In 1907, the school relocated to a more spacious area in Beau-Lac area, later known as Boulaq district, its greater part was donated by Nubar Pasha to establish a school for the students of the Armenian community in Egypt. At that time, the Armenian Patriarchate building and the house of the Primate were transferred to the school's new location where they remained for several years. In 1935, another Kindergarten was founded in the Shoubra district. Armenian schools in Egypt are supported in part by the Prelacy of the Armenian Church in Egypt. Kalousdian, however, is mainly supported by an endowment set by the founder Garabed Agha Kalousd. The main building lay where the 6th of October Bridge lies.
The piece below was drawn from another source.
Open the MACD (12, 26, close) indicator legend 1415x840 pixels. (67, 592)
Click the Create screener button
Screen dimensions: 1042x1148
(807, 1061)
During the building phase of the bridge, the building was torn down. Only the secondary building and the playground remain.

Painter Ashot Zorian taught at the school from 1941 to 1952.

== Events ==
Annual events at the school include Homecoming (late fall), Gaghant (Christmas/New Year celebration, last school day of the year), Paregentan (Armenian Halloween, mid February) and Vartanants (Saint Vartan's).

Armenian schools in Egypt (Kalousdian, Nubarian and Boghossian) and the Armenian Apostolic Church form a social network, celebrating Armenian national and religious Events such as the 1915 Genocide Commemoration, and the Annual Christmas Paradon (a Holiday themed talent show) together.